__Tarefas propostas__
1. Segundo o acórdão, o que significa afirmar que o "Help Desk pertence à ANACOM"? Explique também por que razão é assim, com base no que o texto diz sobre a expressão help desk.
2. Enumere as formas de contacto dos utilizadores que, de acordo com o acórdão, fazem parte das atividades do help desk.
3. Prossiga a redação do acórdão a partir da última frase apresentada.

__Texto dado__
Acórdão nº 08847/12 de Tribunal Central Administrativo Sul, 05 de Julho de 2012

Magistrado ResponsávelCRISTINA DOS SANTOS
Data da Resolução05 de Julho de 2012
EmissorTribunal Central Administrativo Sul

ICP-ANACOM – Autoridade Nacional das Comunicações e A... Portugal – Serviços de Consultoria e Informação, SA, ambas com os sinais nos autos, inconformadas com a sentença proferida pelo Mmo. Juiz do Tribunal Administrativo de Círculo de Lisboa dela vêm recorrer, concluindo como segue: - Recurso da A... Portugal – Serviços de Consultoria e Informação, SA: 1. O help desk é uma expressão informática que em termos práticos se traduz nas actividades de atendimento de telefonemas, na recepção de mensagens por via electrónica ou em suporte papel (fax), dos utilizadores que pretendam colocar questões.

  1. Por isso, quando, em qualquer contexto, é afirmado "o Help Desk da ANACOM" ou que o "Help Desk pertence à ANACOM", o que tal significa é que esta entidade é detentora desse serviço, embora quem o execute seja obviamente o prestador de serviços, no caso a Recorrente, enquanto adjudicatária.

__Dados de origem__
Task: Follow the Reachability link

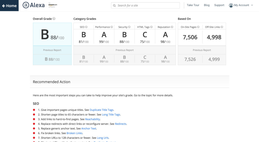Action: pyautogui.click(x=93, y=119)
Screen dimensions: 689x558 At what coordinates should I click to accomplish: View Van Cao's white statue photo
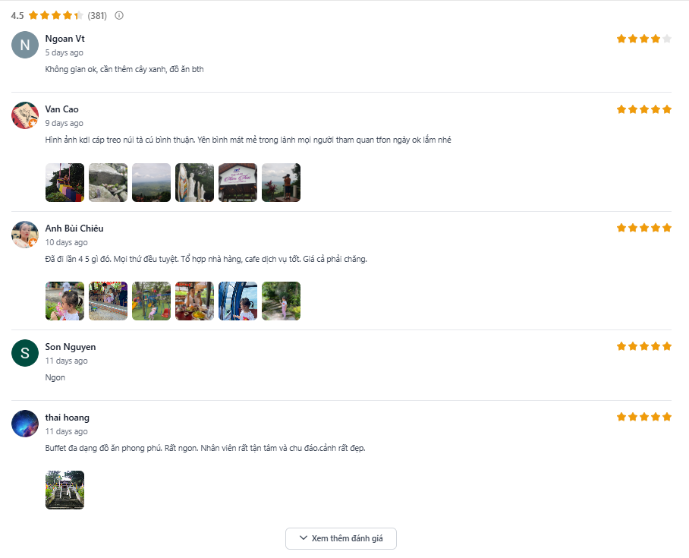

__Respostas por ordem__
1. Significa que a ANACOM é a detentora desse serviço, embora quem o execute seja o prestador de serviços, no caso a Recorrente, enquanto adjudicatária. Isto decorre de o help desk designar, em termos práticos, as atividades de atendimento de telefonemas e de receção de mensagens dos utilizadores que pretendam colocar questões.

2.
- Atendimento de telefonemas
- Receção de mensagens por via eletrónica
- Receção de mensagens em suporte papel (fax)

3.
  2. A proposta da Recorrente destina-se à execução de um conjunto de tarefas, desdobradas por diversas actividades, que de modo algum podem deixar de passar pela criação do Help Desk, bem como pela execução dos serviços de help desk e, concomitante e subsequentemente, pela sua gestão e manutenção.

  3. Daí poder afirmar-se que o help desk é pertença de quem o adquire - o ICP-ANACOM - mas sem deixar de ter presente que a sua execução cabe ao prestador de serviços contratado.

  4. Toda a proposta da Recorrente se cinge, portanto, à estrita vinculação ao Caderno de Encargos, nela se incluindo, obviamente, a execução pela Recorrente das tarefas de help desk do ICP-ANACOM.

  5. Existe uma contradição insanável na sentença: de páginas 18 a 25 analisa a noção de ambiguidade e de esclarecimentos, mas, depois, a páginas 25 afirma que afinal a questão central é outra, que desenvolve em três parágrafos, sem estabelecer qualquer ligação com o antes afirmado.

  6. A incorrecta identificação das questões que lhe competia solucionar, acrescida da contradição entre os fundamentos e a conclusão, implica, por força do artigo 94.°, n.° 1, do CPTA e alíneas b) e c) do n.° 1 do artigo 668.° do CPC, a nulidade da sentença.

  7. A formulação do Tribunal, utilizando de forma arrevesada duas negativas - construção que em bom português é sempre sinónimo da existência de uma alternativa (logicamente superior) -, revela que o Tribunal continuava a raciocinar com fundamento na existência de ambiguidades, e isto mesmo depois de ter afirmado que as mesmas não existiam.

  8. O que implica, igualmente por força do artigo 94.°, n.° 1, do CPTA e alínea c) do n.° 1 do artigo 668.° do CPC, a nulidade da sentença.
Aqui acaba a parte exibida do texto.